== GIVEN RECORDS ==
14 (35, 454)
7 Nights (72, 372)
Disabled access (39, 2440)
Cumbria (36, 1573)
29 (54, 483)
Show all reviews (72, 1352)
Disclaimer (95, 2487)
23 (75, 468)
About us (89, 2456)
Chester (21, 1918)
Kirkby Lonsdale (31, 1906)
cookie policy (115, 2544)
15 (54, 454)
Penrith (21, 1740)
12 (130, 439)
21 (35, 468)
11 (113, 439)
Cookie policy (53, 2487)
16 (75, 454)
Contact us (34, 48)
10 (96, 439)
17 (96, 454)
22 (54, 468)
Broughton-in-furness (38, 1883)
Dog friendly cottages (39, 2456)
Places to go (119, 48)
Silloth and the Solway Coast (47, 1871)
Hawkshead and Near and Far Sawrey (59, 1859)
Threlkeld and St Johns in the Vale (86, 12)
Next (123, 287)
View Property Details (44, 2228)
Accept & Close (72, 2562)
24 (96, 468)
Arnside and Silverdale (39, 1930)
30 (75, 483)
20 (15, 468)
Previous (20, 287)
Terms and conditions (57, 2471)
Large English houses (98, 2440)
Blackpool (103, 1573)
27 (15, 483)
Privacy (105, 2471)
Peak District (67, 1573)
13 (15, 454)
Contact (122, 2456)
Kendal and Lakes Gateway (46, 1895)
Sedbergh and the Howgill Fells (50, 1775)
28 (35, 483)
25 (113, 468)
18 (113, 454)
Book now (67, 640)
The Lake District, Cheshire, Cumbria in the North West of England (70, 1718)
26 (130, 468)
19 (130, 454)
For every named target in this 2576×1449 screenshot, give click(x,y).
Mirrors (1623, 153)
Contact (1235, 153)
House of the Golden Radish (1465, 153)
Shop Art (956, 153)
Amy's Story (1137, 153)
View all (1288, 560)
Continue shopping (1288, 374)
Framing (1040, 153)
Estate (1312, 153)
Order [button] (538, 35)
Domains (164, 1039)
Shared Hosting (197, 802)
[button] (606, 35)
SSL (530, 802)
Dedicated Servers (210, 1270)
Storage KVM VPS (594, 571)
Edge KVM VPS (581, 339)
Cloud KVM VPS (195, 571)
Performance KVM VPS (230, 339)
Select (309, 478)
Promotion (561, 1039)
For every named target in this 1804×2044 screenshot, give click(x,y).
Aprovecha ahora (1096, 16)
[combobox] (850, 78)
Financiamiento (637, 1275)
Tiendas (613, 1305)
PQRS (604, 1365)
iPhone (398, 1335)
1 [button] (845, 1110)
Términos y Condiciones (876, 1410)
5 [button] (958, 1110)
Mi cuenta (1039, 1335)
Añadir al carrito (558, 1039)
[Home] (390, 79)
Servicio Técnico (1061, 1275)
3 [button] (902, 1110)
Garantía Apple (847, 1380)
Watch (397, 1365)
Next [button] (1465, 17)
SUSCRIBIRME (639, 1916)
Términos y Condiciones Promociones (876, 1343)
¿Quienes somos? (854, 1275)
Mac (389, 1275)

== ASSIGNMENT ==
Please reproduce exactly the lines in the listing above from the one containing "Framing (1040, 153)" through the one containing "PQRS (604, 1365)", both included, and nothing more.

== RESULT BELOW ==
Framing (1040, 153)
Estate (1312, 153)
Order [button] (538, 35)
Domains (164, 1039)
Shared Hosting (197, 802)
[button] (606, 35)
SSL (530, 802)
Dedicated Servers (210, 1270)
Storage KVM VPS (594, 571)
Edge KVM VPS (581, 339)
Cloud KVM VPS (195, 571)
Performance KVM VPS (230, 339)
Select (309, 478)
Promotion (561, 1039)
For every named target in this 1804×2044 screenshot, give click(x,y).
Aprovecha ahora (1096, 16)
[combobox] (850, 78)
Financiamiento (637, 1275)
Tiendas (613, 1305)
PQRS (604, 1365)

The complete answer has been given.